The code featured a buffer overflow vulnerability, which ChatGPT accurately identified and created a piece of code to capitalize it. The program would have addressed the issue flawlessly if not for a small error—the number of characters in the input.
The fact that ChatGPT failed Dolan Gavitt's task, which he would have given students at the start of a vulnerability analysis course, does not instill trust in massive language models' capacity to generate high-quality code. However, after identifying the mistake, Dolan-Gavitt asked the model to review the response, and this time, ChatGPT did it right.
Security researchers have used ChatGPT to rapidly complete a variety of offensive and defensive cybersecurity tasks, including creating refined or persuading phishing emails, creating workable Yara rules, identifying buffer overflows in code, creating evasion code that could be utilized by attackers to avoid threat detection, and even writing malware.
Dr. Suleyman Ozarslan, a security researcher and co-founder of Picus Security, claimed that he was able to program the program to carry out a variety of aggressive and defensive cybersecurity tasks, like the creation of a World Cup-themed email in perfect English and the generation of both evasion code that can get around detection rules as well as Sigma detection rules to find cybersecurity anomalies.
Reinforcement learning is the foundation of ChatGPT. As a result, it acquires new knowledge through interaction with people and user-generated prompts. Additionally, it implies that over time, the program might pick up on some of the tricks researchers have employed to get around its ethical checks, either through user input or improvements made by its administrators.

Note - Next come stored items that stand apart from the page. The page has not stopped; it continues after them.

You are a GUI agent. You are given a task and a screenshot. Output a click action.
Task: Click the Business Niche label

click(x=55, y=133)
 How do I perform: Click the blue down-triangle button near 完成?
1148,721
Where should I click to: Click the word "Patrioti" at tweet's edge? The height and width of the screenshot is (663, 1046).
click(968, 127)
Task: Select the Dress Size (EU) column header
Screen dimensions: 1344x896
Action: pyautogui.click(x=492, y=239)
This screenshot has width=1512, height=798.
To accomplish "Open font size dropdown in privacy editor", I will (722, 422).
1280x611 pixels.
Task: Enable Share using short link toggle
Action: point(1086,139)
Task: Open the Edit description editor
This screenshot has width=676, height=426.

Multiple researchers have discovered a technique to get beyond ChatGPT's limitations, which stops it from doing things that are malicious, including providing instructions on how to make a bomb or writing malicious code. For the present term, ChatGPT's coding could be more optimal and demonstrates many of the drawbacks of relying solely on AI tools. However, as these models develop in complexity, they are likely to become more crucial in creating malicious software.